Elle se sera, c’est sûr, le temps de s’essuyer les mains, attardée aux abords du manège, pour rêver au bonhomme que demain elle fera. Que nous ferons. Sera-ce celui-ci, qui se précipite d’un bout à l’autre de l’autobus, à la poursuite d’un insaisissable pompon ? Ou cet autre plus calme, presque recueilli, qui flatte une monture que, dans sa sagesse de gosse, il sait devoir bientôt quitter...
Seule, elle ne se sera pas risquée à bord de ce train fantôme qui cultive l’horreur comme on le ferait d’une plante en pot. Que peut valoir une peur que l’on ne partage avec personne ?
Je la trouverai plutôt occupée à dériver, de Charybde en Scylla, sur une mer d’autos tamponneuses. Ballottée par des éléments d’autant plus acharnés à sa perte qu’ils tiennent avant tout à être remarqués d’elle. Au mépris du danger, je monterai en marche, je lui offrirai le secours de mon bras.
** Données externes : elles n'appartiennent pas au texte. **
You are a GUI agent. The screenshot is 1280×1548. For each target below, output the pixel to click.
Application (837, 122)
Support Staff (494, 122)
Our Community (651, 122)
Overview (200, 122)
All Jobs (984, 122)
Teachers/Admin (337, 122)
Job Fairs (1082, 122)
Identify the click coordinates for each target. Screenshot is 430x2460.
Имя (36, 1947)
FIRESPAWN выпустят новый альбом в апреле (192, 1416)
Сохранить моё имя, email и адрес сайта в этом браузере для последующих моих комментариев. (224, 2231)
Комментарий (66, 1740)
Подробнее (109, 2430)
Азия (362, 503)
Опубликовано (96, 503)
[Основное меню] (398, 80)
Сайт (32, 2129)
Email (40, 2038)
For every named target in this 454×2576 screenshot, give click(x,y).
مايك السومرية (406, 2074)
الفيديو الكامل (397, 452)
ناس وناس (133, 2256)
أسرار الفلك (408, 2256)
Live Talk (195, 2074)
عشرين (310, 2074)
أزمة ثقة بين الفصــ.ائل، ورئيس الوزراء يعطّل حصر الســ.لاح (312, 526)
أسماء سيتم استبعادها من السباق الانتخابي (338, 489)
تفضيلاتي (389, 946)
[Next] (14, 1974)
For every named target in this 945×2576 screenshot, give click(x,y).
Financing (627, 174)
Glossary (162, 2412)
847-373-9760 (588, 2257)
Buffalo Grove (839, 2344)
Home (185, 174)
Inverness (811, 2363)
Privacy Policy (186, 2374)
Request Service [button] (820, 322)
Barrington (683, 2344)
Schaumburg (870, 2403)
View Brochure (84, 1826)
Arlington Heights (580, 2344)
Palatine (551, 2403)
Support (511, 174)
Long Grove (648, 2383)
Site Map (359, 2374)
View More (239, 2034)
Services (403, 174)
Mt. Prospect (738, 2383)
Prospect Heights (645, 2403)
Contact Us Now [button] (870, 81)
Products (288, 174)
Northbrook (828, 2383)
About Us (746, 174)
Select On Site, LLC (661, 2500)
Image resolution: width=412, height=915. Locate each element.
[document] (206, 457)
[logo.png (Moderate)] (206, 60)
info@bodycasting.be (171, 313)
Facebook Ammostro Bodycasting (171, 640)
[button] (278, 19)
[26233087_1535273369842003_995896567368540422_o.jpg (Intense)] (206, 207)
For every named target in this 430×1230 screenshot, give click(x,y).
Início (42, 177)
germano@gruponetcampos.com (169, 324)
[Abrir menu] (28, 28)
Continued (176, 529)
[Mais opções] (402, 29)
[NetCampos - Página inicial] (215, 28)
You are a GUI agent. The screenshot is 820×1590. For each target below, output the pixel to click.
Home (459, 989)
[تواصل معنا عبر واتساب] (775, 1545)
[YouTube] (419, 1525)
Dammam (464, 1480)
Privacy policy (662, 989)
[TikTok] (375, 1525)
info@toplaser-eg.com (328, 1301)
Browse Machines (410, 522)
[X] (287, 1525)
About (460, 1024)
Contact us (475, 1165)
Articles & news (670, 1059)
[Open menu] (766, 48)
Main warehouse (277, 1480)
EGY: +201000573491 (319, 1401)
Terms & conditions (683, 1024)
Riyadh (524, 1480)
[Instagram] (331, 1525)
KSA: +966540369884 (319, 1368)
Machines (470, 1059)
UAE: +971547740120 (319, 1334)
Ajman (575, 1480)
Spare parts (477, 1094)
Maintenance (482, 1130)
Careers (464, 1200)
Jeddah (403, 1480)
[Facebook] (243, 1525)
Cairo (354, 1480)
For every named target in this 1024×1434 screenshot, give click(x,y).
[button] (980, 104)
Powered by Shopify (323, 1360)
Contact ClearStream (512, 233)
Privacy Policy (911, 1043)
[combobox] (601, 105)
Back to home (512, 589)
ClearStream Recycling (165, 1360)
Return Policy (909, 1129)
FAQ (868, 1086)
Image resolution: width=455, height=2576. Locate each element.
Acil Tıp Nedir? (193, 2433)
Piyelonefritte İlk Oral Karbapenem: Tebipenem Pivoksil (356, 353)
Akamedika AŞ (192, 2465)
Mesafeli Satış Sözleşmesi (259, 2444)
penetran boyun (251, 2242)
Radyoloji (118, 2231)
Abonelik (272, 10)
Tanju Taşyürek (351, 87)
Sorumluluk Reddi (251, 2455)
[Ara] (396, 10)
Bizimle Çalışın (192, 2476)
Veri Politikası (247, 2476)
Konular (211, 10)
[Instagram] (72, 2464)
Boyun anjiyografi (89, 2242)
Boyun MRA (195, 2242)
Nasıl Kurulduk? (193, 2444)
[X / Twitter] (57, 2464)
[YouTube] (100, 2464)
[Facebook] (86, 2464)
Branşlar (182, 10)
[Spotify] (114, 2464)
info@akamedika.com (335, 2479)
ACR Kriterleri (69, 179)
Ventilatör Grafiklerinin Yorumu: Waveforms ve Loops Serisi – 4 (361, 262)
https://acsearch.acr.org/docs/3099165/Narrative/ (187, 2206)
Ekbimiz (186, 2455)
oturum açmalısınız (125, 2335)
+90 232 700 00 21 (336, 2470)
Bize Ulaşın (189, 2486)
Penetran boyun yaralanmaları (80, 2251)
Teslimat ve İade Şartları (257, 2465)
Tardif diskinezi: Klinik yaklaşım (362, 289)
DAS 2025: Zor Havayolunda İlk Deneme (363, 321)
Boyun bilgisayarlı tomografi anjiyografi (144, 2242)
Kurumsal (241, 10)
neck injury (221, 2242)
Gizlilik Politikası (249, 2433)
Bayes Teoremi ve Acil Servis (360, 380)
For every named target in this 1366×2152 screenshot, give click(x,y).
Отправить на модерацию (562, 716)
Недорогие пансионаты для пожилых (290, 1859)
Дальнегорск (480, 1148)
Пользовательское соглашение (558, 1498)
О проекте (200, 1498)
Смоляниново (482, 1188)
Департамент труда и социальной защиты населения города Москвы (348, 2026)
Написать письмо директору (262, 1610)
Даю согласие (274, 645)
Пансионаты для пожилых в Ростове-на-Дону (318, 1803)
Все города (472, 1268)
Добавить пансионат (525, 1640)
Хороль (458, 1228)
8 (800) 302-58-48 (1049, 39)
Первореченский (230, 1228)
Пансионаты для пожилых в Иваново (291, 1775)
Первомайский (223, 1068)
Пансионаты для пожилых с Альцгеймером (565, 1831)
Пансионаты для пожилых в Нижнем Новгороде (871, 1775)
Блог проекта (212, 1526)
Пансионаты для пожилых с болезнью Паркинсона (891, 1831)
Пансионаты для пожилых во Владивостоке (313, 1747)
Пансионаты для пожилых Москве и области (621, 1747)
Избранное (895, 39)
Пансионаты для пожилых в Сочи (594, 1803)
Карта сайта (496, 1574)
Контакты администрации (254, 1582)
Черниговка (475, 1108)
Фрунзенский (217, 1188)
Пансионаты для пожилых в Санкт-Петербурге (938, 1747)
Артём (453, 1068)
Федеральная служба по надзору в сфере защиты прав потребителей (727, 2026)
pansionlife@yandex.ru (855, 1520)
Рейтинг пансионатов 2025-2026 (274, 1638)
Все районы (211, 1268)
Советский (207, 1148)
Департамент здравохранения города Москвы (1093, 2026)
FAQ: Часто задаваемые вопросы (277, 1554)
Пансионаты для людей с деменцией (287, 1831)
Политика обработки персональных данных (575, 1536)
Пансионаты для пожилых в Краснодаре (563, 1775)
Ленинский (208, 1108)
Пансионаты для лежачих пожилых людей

Ma seule présence dispersera les récifs. Une route toute droite, style épilogue des Temps modernes, s’ouvrira devant nous. Le juke nous fera un brin de conduite. Il braillera le succès de l’heure : « She wears a rainbow. »
Possible aussi qu’elle se soit décidée pour la Grande roue, ce gigantesque valet auquel Dieu, quand tout dort, suspend ses effets. Si tel est le cas, elle doit déjà m’avoir aperçu de là-haut, tandis que je pourfends la multitude, lancé à sa recherche... Ne suis-je pas aisé à repérer, à cette démarche cahotante ainsi qu’à la façon, pour tout dire respectueuse, dont la cohue s’écarte sur mon passage ?
Ce qui serait bien, c’est qu’elle ait grimpé au Mur de la mort. Dans le secret espoir, sans doute, qui nous traverse tous, qu’il se passe enfin quelque chose d’essentiel. D’irrémédiable. Quatre à quatre, je l’aurais bientôt rejointe. Dans la gouttière de son col remonté, je déposerais quelques mots tendres. Elle n’entendrait pas, bien sûr, couverte que serait ma voix par le vacarme complice des gros cubes...
Et c’est pourquoi je lui dirais tout.
Si, pourtant, jouet d’une jeunesse insouciante, elle s’était fourvoyée dans le Palais des glaces ? C’est pour le coup que, remaniant l’histoire, je m’aventurerais, nouveau Thésée, sur les traces d’Ariane. Mon fil serait de ceux qui ne cassent pas. Ma main de celles qui ne tremblent mais guident, rassurantes, vers l’issue où chante un limonaire.
Mais la voilà enfin, qui vient à ma rencontre. C’est bien le pas qui résonne au plus profond de mes nuits. Ses yeux de braise, porteurs d’apocalypse. Cette chevelure ébène qui éclabousse, cascatelle insolente, un décor qui semble soudain de carton-pâte.
Cette main, inventée pour la caresse, et qui se donne à celle d’un autre.
Mon corps, je ne le sais que trop, se refusera à toute fuite : a-t-on jamais vu un cheval de bois se dérober sous son cavalier ? Le mien ne laissera pas flotter les rênes. Indifférent à mon drame, il me poussera dans la gueule du Minotaure.
Je n’échapperai pas à sa beauté, à son bonheur.
À son sourire, surtout.
De ces sourires de compassion que l’on jette à un infirme.
Je ne puis pas même me retourner pour lire dans son sillage l’arc-en-ciel que me prédisait la rengaine.
Tout juste prier pour que les roues qui me tiennent lieu de jambes aient finalement raison du champ de foire et que je m’y engloutisse tout entier.